If you have my personality I’m sure you will find yourself fighting for the last word like I always do. I just hope you will know that sometimes its best just to agree to disagree.

However when it comes to Justin Bieber (Yes this may be a long running inside joke)..

This post is an elaboration on an article written by Regina Brett which inspired the start of this blog. You may read her article in full here.

#50 Pay Off Your Credit Cards Every Month

We are skipping advice #4 in the column because I covered it in a very similar fashion in advice #9 Laugh Every Day.

Number 5 is “Pay off your credit cards every month.”

Better yet kid, pay with cash. Living within your means is just that–spending what you have. Of course when you do things like go to college or buy a house some long term loans will most likely be involved. However, if you max out your credit card in the first month you get it–you won’t be paying it off soon unless you waited until you were a doctor to get a credit card.

Credit cards can be used to serve a purpose. In college I charged my gas each month to a credit card so that I essentially got my fuel bill in one monthly statement. What I didn’t do was buy the latest designer purse or dinner for myself and 20 friends because at the end of the month I knew that I would never be able to pay it off.

When you don’t manage to pay your card off–the credit company starts making money in the form of interest. They can charge you a percentage of what you owe and tack that amount on top of your balance for the next month. This is how you quickly get into a hole.

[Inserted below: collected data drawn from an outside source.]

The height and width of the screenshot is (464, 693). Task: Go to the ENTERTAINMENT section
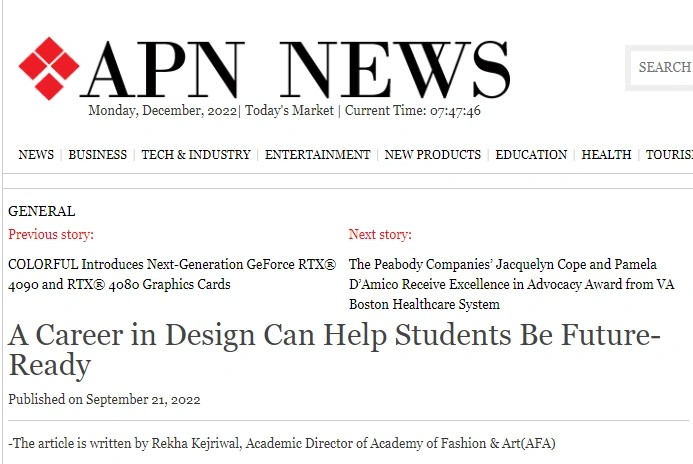click(317, 155)
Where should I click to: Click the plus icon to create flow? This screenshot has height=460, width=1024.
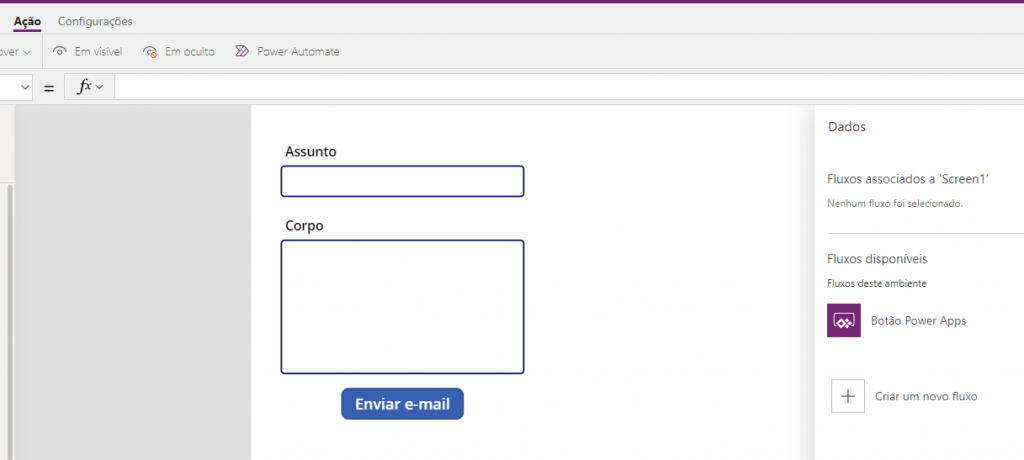848,396
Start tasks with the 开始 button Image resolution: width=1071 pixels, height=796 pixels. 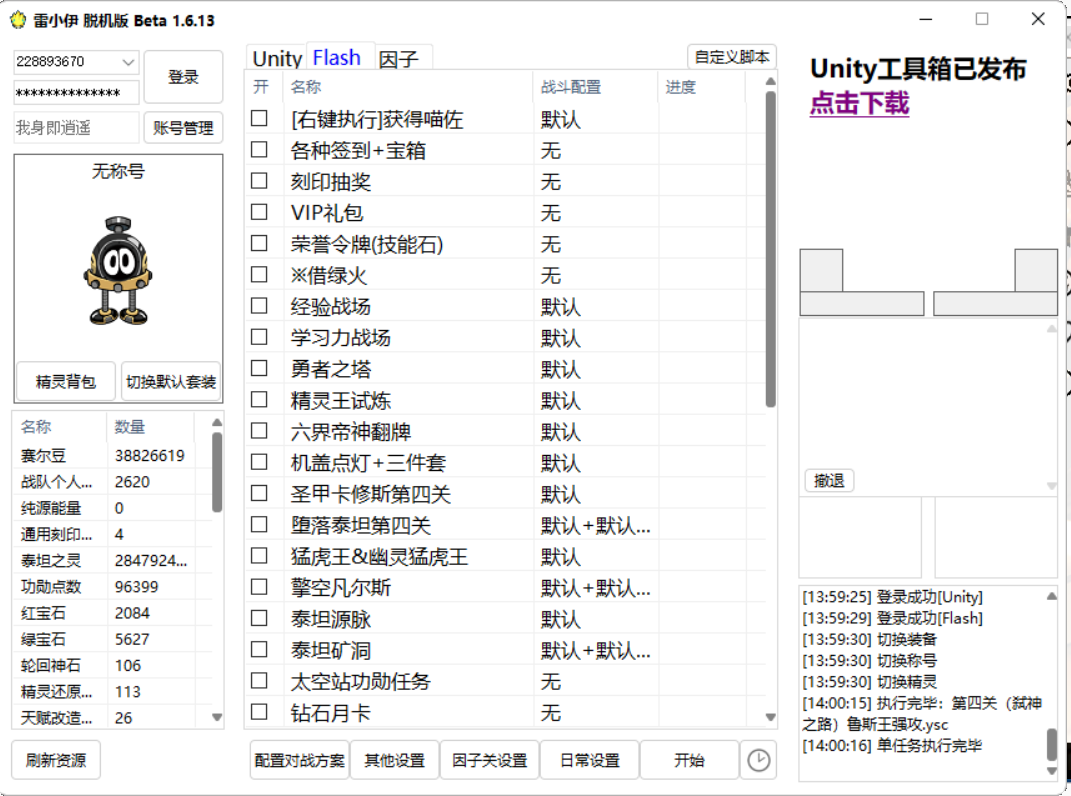pos(690,760)
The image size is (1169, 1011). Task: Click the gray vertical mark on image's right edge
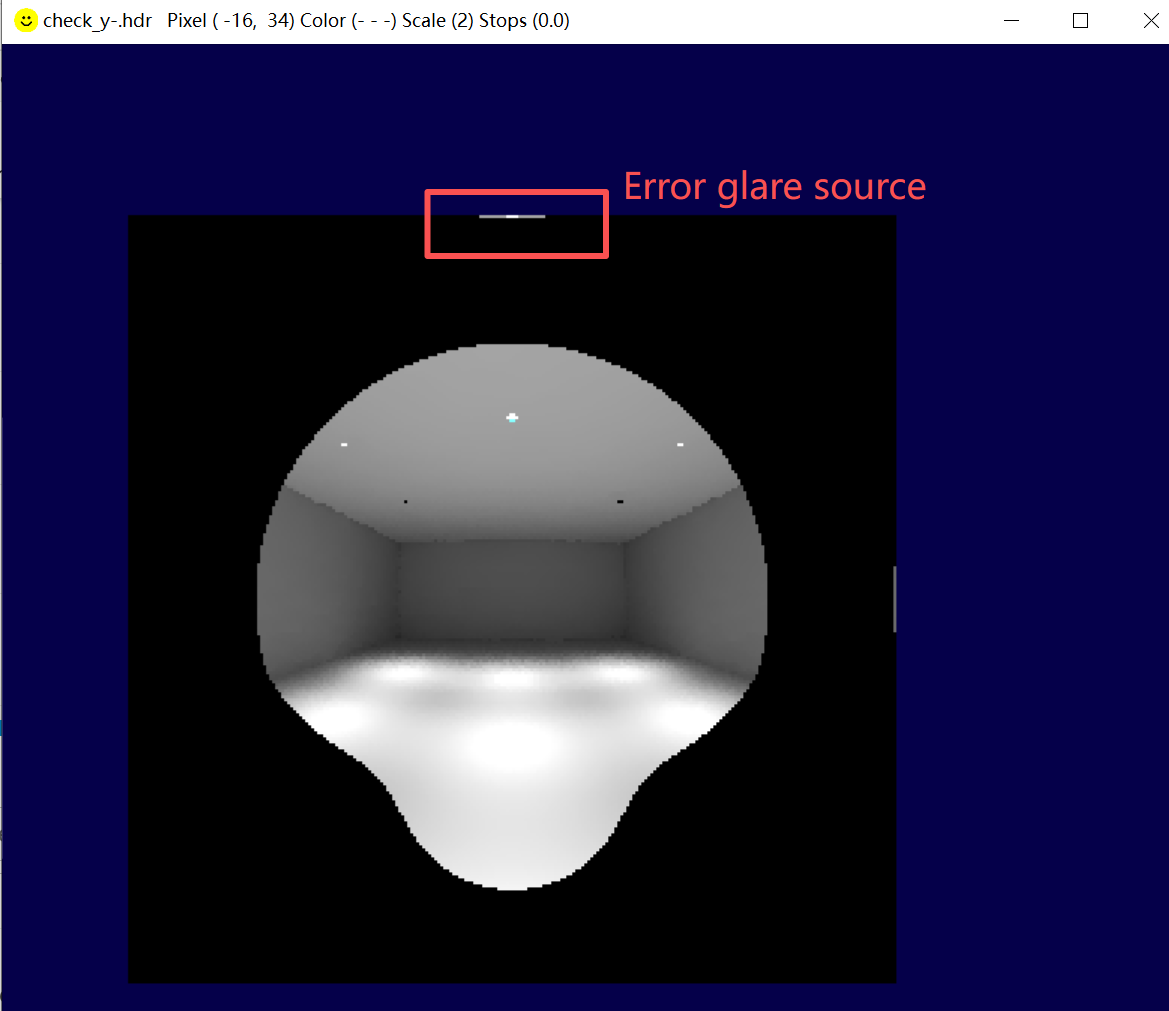pos(894,599)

I am proud to say that your father and I have no credit card debt. We both have credit cards which we use occasionally. However it is usually a planned expense or a complete emergency (and not a hunger craving emergency). We do pay off our card EVERY month if we even have a balance. Until you have enough self control to spend your CASH responsibly you have no need for a credit card. Get a budget, live on cash, and then get yourself a credit card (having a credit history when you are a responsible card user can be in your favor). Pay off your card every month!! If you can’t pay off your card every month then get rid of it.

I do acknowledge that their are exceptions to every rule–however I thoroughly believe in this piece of advice when applied to a typical life scenario.